Fu commissionata il 15 aprile del 1285 dalla Compagnia dei Laudesi per la loro cappella nella Chiesa di S. Maria Novella a Firenze la grande Madonna col Bambino in trono, oggi conservata alla Galleria degli Uffizi e nel 1591 spostata nella vicina Cappella Rucellai, da cui prese il nome di “Madonna Rucellai” . Per lungo tempo, fino alla fine dell’Ottocento e per una serie di equivoci venne erroneamente attribuita a Cimabue, alla cui Maestà del Louvre, Duccio da Boninsegna si ispirò per la sua realizzazione.
Quest’ultima, datata 1280, si trovava nella Chiesa di San Francesco a Pisa e venne trasportato a Parigi nel 1821, durante l’occupazione napoleonica da Jean Baptiste Henraux, su interessamento del direttore del Museo Napoleone, desideroso di implementare una sezione di pittura primitiva italiana e dal 1814 venne sposta al Louvre, dopo le restituzioni la grande tavola, 276X424 cm. di dimensioni, rimase in Francia, insieme ad altri dipinti in quanto difficile da trasportare.

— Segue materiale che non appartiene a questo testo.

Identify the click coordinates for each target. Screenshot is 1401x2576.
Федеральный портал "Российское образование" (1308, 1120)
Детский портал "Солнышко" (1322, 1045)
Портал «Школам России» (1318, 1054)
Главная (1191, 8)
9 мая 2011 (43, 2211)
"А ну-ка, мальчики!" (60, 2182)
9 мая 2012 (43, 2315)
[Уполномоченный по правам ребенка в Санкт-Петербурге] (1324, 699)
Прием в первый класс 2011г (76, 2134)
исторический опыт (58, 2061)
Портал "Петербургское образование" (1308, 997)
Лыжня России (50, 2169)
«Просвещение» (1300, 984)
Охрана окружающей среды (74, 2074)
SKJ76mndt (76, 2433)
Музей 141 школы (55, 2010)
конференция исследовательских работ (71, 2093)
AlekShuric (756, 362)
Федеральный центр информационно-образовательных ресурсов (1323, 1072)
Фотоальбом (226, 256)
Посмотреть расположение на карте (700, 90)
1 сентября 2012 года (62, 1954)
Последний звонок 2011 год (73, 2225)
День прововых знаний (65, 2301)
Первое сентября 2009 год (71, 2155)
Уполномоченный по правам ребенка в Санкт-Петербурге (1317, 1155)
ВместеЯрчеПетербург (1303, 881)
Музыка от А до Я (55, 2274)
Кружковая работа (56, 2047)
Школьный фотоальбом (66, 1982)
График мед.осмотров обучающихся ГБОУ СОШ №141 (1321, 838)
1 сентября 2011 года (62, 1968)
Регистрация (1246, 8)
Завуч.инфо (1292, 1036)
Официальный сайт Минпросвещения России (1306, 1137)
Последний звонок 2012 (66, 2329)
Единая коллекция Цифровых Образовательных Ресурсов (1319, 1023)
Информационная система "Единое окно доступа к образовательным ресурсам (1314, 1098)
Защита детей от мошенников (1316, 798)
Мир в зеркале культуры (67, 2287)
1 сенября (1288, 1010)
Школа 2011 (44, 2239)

Innegabile la grande somiglianza tra i due dipinti, la disposizione del trono a tre quarti, lo stesso numero degli angeli, la leggera inclinazione dei volti, lo stesso atteggiamento dei personaggi, medesima anche la cornice d’oro e dipinta con clipei di busti di personaggi sacri.
Nonostante l’impianto formale della composizione ricalchi quello del suo precursore, Duccio inizia ad allontanarsi per innovare nuove soluzioni stilistiche e inedite modulazioni di colore, come nella veste della vergine e nelle tuniche degli angeli, mentre gli schemi della tradizione bizantina sono arricchiti da echi gotici che faranno di Duccio il capostipite della scuola pittorica senese. I contorni delle figure si fanno più dolci e più armoniosa è la gestualità degli angeli che sorreggono il trono decorato da preziosi intarsi di bifore e trifore gotiche. Ricca e varia la gamma cromatica che già era in uso nella scuola senese, rosa, rosso blu chiaro, tonalità che riferiscono a smalti e miniature di splendida fattura. L’orlo dorato che definisce il manto blu in cui è avvolta la Madonna costruisce una linea complessa che da movimento alla figura e alla composizione sottolineando la sua centralità.
L’opera fa parte delle quaranta selezionate per L’Oro di Dio, capolavori della pittura primitiva italiana tra Medioevo e Rinascimento, da Cimabue a Piero della Francesca, edito da Vallecchi, con introduzione del prof. Franco Cardini.